Mandalay is booming on the back of rising international investment and government efforts to foster the northern city as an engine of national growth. Local officials expect the economy to grow by 8.1% in 2019, outpacing national GDP growth of 6.1% and the city’s 2018 growth rate of 7.2%, the regional chief minister, U Zaw Myint Maung, told local press in March 2019. “Situated between India and China, Mandalay will experience a housing and infrastructure boom in the future that will position the city as one of the most important hubs in the region,” U Han Thein Lwin, CEO at Shwe Taung Engineering and Construction, told OBG.

The city is in the centre of plans to secure trading access for China to the India Ocean via the China-Myanmar Economic Corridor (CMEC). This multibillion-dollar initiative will link the deepwater port and planned special economic zone (SEZ) at Kyaukphyu with the south-west Chinese province of Yunnan via motorways, and a 430-km rail network between Mandalay and the Chinese border town of Muse. The latter is among Myanmar’s busiest trading posts, handling more than $4.9bn in annual trade in FY 2018/19.

New City Mega-Project

As part of the CMEC, the 4050-ha New Mandalay Resort City (NMRC) will be located on the outskirts of the township of Pyin Oo Lwin. Initially envisaged as an ICT centre, plans for the city have since expanded to include three phases. The first phase will see the development of a number of industrial and residential zones, a convention centre, an integrated resort, a golf course and ecotourism facilities. It is scheduled to be completed within eight years once construction gets under way, likely in 2020. The second phase includes developing zones for luxury and affordable housing, commercial outlets, medical facilities and a railway station. The third and final phase of the NMRC will install an agricultural park next to an agri-business cluster. The central government is overseeing the first and third phases, while the regional government is expected to manage the second phase.

Singapore-based engineering firm Surbana Jurong drew up the master plan for the NMRC. It will not only be a tourism resort, but a fully functional agri-business and industrial centre positioned to take advantage of the redeveloped highway to Muse. According to stakeholders involved in the project, cash crops that will be grown at the NMRC for export to China include berries, tea and coffee. Furthermore, the resort will include research institutes in order to train farmers on agricultural best practices. Construction materials for the project are to be sourced from across the Chinese border, with some steel products delivered from plants in the Thilawa SEZ 25 km south of Yangon.

The new city project, and the rail and road routes to Muse are all listed in the government’s Project Bank of priority infrastructure projects. As such, they are well positioned to attract private investment.
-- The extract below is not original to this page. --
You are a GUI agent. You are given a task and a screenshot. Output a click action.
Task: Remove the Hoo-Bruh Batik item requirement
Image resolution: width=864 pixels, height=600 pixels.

Khin Myanmar Development Company, Central Irrawaddy Development Company and Shwe Taung Development Company are involved in the project, and in April 2019 a $470m contract was awarded to China Railway International Group to provide basic infrastructure.

Chinese Interest

As part of the CMEC, the NMRC is expected to attract significant investment from and involvement by Chinese companies. However, given that these companies typically employ Chinese workers from overseas rather than subcontracting to local companies, the initial economic impact of the new city may be muted. Investors are monitoring the progress of the New Yangon City Development project’s tendering process and the public-private partnership arrangements they entail before committing to similar opportunities.

There are also concerns over a lack of transparency surrounding the initial bidding for participation in the project. The impact of ongoing clashes between members of ethnic armed groups and the Myanmar military and in Shan State along the route of the proposed trade and transport links also raises a question mark.